The newspaper gave prominent play this week to a story in which Angle responded to the widely reported accounts of how she was trying to obscure her extreme views (including removing some from her website). “ GOP’s Angle Rejects Political Makeover” headlines the R-J, neatly channeling the candidate’s PR. “Candidate Focuses on Economy.”

That seemed like a pretty sweet take for the challenger to me, as did the news judgment that gave big play to an obituary-cum-hit piece (“In lieu of flowers, vote for another more worthy candidate,” wrote relatives of the dead woman, who had once supported Reid), while it buried Angle’s “calling”-from-God declaration.

Columnist John L. Smith seems to be one of the few voices at the paper willing to put a stick in the eye of both the incumbent and his challenger.

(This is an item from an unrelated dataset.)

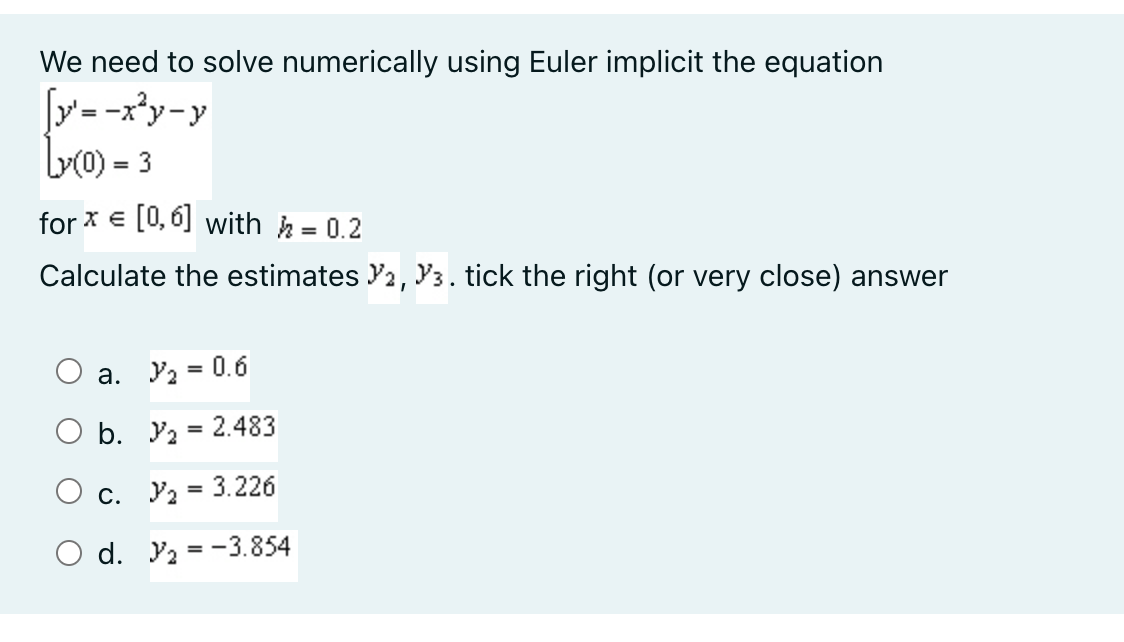Click the option b label text

(x=108, y=432)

Mitchell told me Friday that I was cherry-picking stories to paint a negative picture of a paper he insisted plays it “fair and down the middle.” I asked the editor whether his reporters might be getting a mixed message — with his unusual practice of writing so pointedly for one candidate.

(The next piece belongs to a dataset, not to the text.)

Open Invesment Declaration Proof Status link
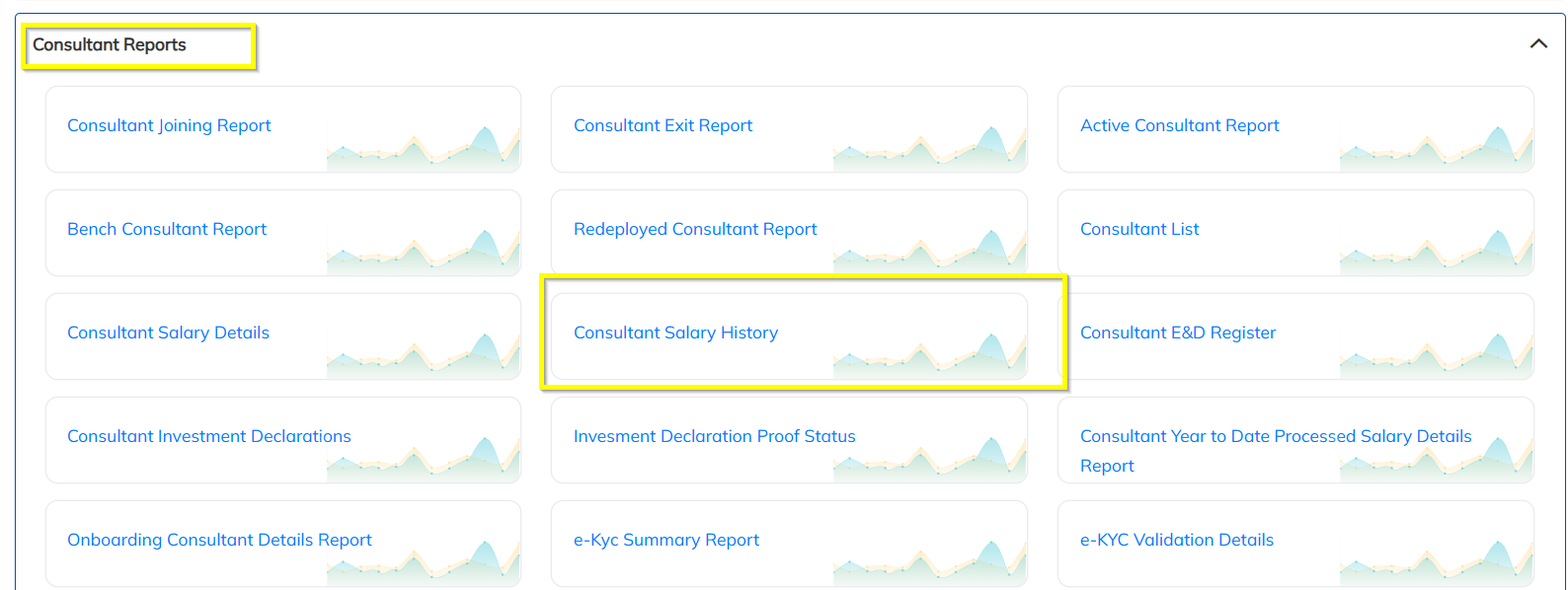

He responded: “It’s a blog.” Maybe that meant his words didn’t count the same, seeing as they appeared only online. Is that what he meant? I tried to ask, but Mitchell had had enough. He hung up.

Damore, the UNLV political scientist, came to the same conclusion I did: that the R-J has the most blatant political leanings but that the smaller Sun has its moments.

The paper (delivered inside the R-J, in a novel arrangement) sometimes seems to treat Reid as a Great Man of the Senate, as it did in a profile after the passage of healthcare reform that praised his “unflinching” leadership and called him the “the somber steady workhorse” behind the legislation.

Sun staffers winced in February when Greenspun wanted to put on the front page an editorial praising Reid for helping cut funding for the long-discussed nuclear waste dump at Yucca Mountain. News people fought the editorial off Page 1, but a screaming headline that replaced it — “Double Thank You, Mr. Reid” — hardly modeled evenhandedness.

When I asked the Sun bosses to show me stories critical of Reid, they pointed to a bunch that spanked the senator for his frequent malapropisms. They also cited a feature on a campaign swing through rural Nevada. It called Reid “widely despised.” Now that’s reporting.

Over at the R-J, Mitchell had told me he didn’t have time on the short deadline I demanded to account for all the negative coverage his paper had done of Angle. But it’s been there, he assured me. No doubt he’ll blog about it. Time permitting.